Nobody expected this French revolution
The pensions row has turned into a referendum on Sarkozy, says Anne-Elisabeth Moutet.
As the French Autumn of Discontent morphs into its second week (more trains, fewer planes, long lines at petrol stations, banlieues kids indulging in a bit of self-administered wealth redistribution in the streets), no one can predict how things will turn out for Nicolas Sarkozy and his embattled government. And yet this should have been the easiest reform of his first term.
The government was looking to score points for realism and for shoring up the pay-as-you-go pensions system.
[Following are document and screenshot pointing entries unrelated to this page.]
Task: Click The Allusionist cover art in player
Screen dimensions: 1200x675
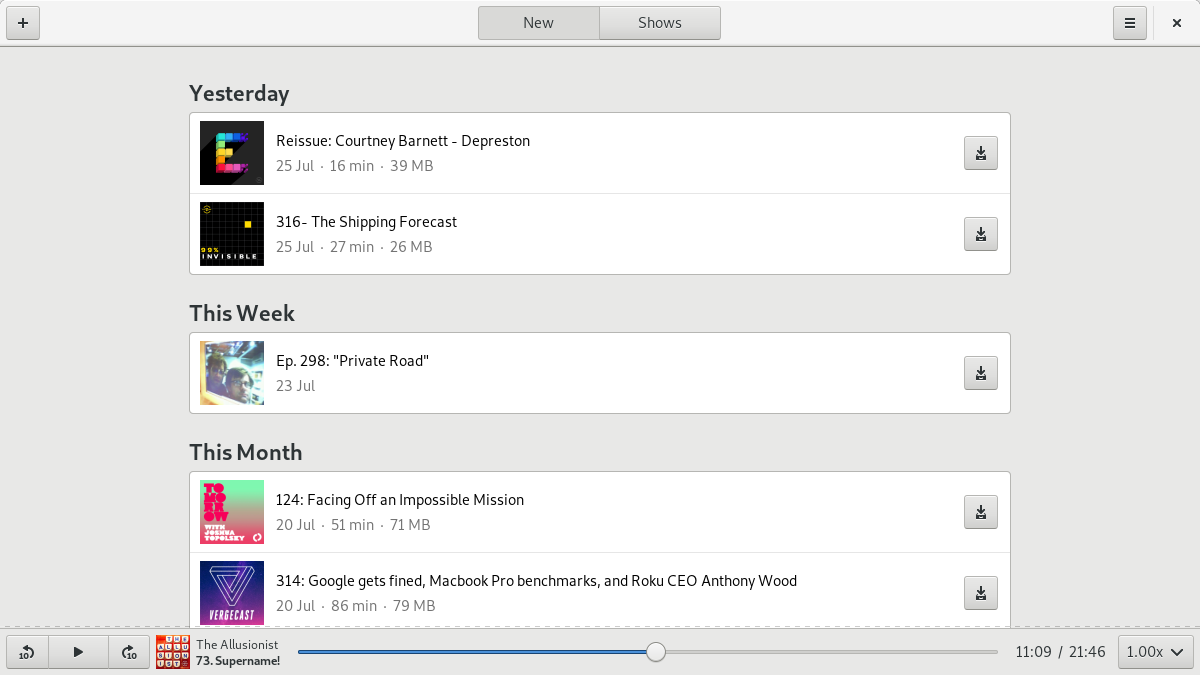Action: [173, 652]
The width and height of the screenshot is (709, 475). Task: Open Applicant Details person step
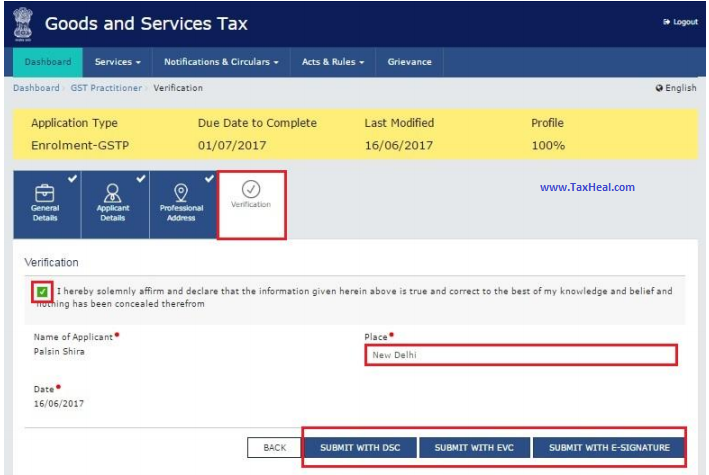point(113,204)
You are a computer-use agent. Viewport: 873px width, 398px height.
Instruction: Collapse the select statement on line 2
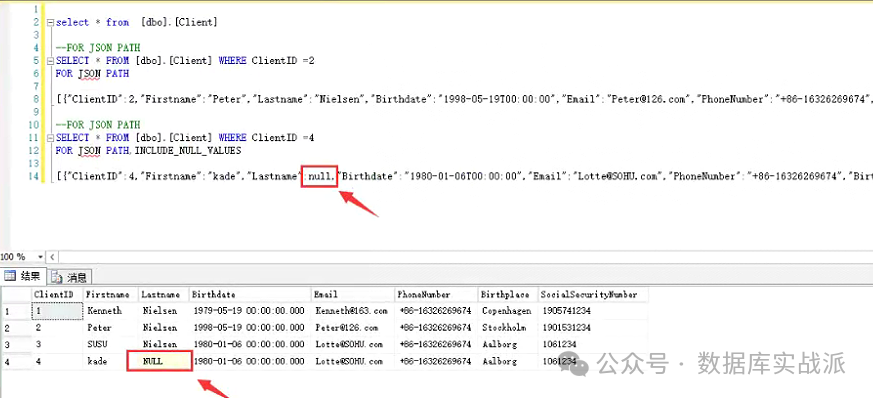pyautogui.click(x=51, y=23)
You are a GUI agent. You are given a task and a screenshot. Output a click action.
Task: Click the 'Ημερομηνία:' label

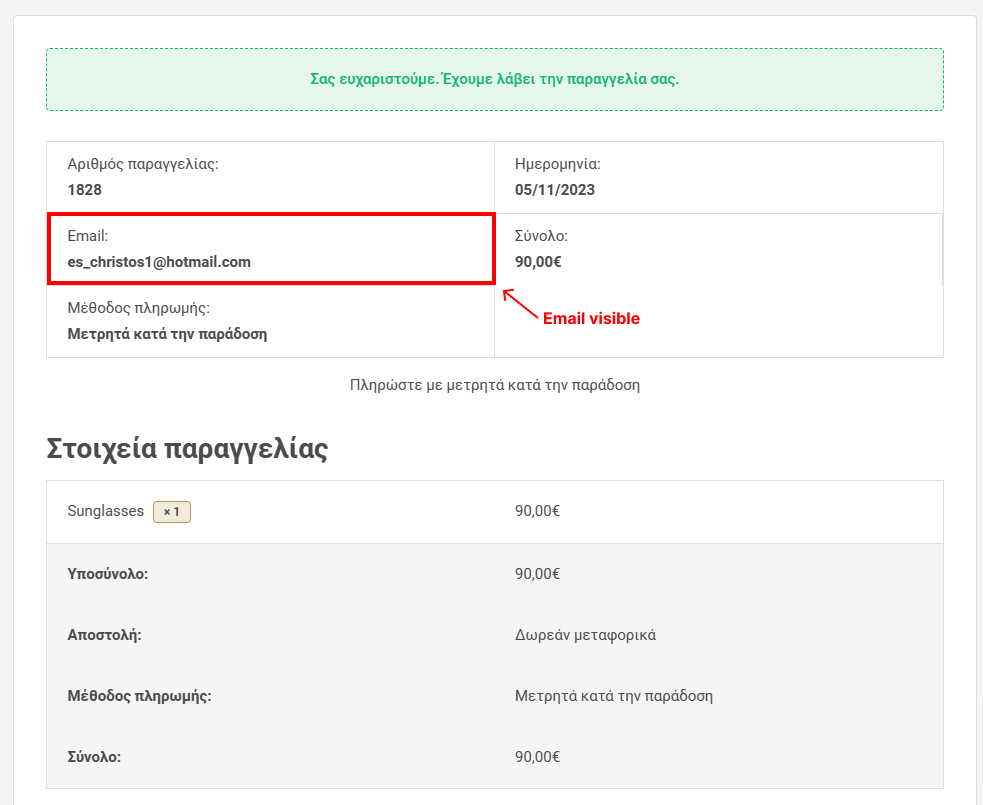(x=557, y=165)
Instead, they have boxed themselves into the kind of standoff the French always used to call, scathingly, la politique à la Thatcher.
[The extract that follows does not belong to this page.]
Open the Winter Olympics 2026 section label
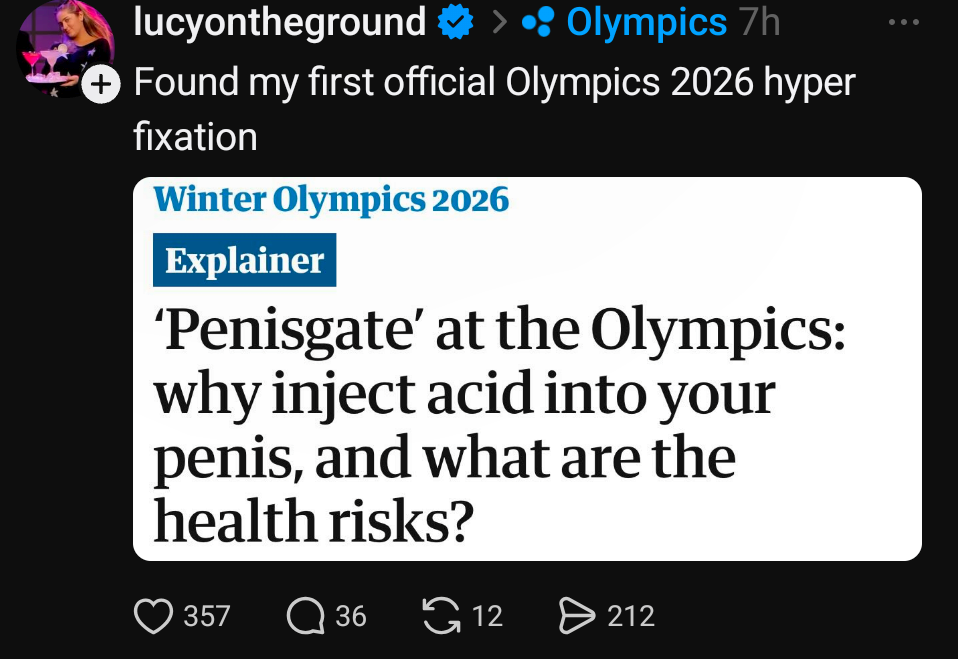The height and width of the screenshot is (659, 958). tap(331, 200)
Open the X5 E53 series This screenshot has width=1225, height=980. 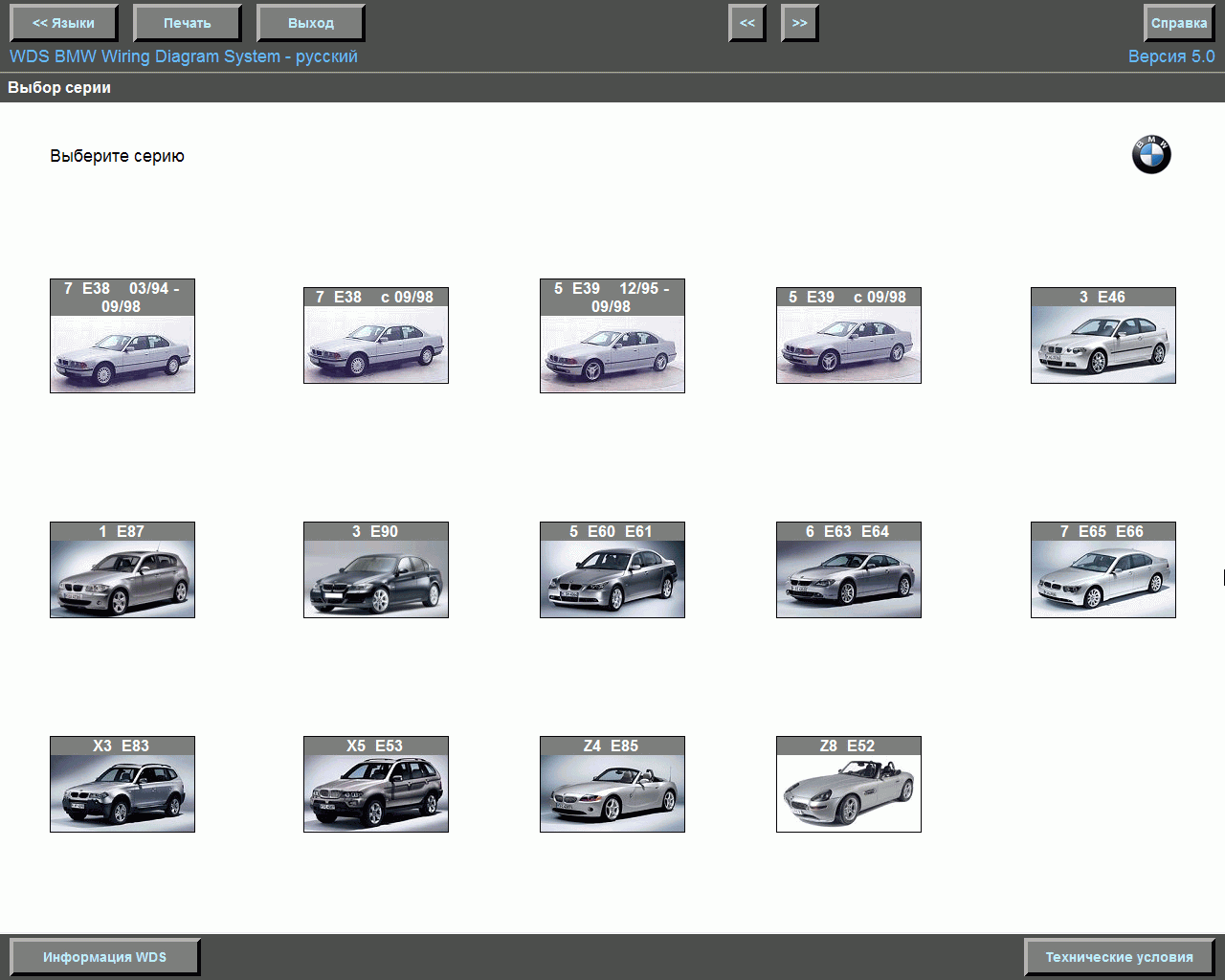click(x=375, y=792)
The Socialist opposition, hoping to energise grassroots support for their 2012 presidential campaign, encouraged their natural constituents, the teachers' and students' unions, to stoke up anti-Sarkozy resentment in schools and universities. Now they find themselves watching in dismay as the student revolt spirals out of control. If there is a single fatality in these heated confrontations, they will be branded irresponsible, and the same parents who encouraged their children to demonstrate will withdraw every ounce of goodwill and support.
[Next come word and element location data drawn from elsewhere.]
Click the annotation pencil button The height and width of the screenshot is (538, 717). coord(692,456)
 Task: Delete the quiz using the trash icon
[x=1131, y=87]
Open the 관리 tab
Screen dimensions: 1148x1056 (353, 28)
Both sides were taken by surprise. Over the past months, in negotiations quietly undertaken at the Elysée Palace, union leaders had indicated that they understood the pensions quandary. On paper, simple arithmetic sums it up: in 1945, when the scheme was established, eight workers paid for the pension of one retiree. By 1960, they were down to four. Today, it's 1.8, and if nothing changes, in 15 years' time, 1.2 French workers will bear the burden of one pensioner.
The unions were prepared for the usual French face-saving social kabuki: after some pre-planned tactical retreats, a bit of symbolic give and take on implementation, a few exceptions made for women and manual labourers, the bill would have been accepted. Instead, they have been pushed into a hard line stance by their members. The CGT union's Charles Foulard, the oil-and-gas industries' answer to Arthur Scargill, is leading the blockage of Total's oil refineries; he's constantly on radio and television exclaiming that reform is unfair because the French have it too hard already.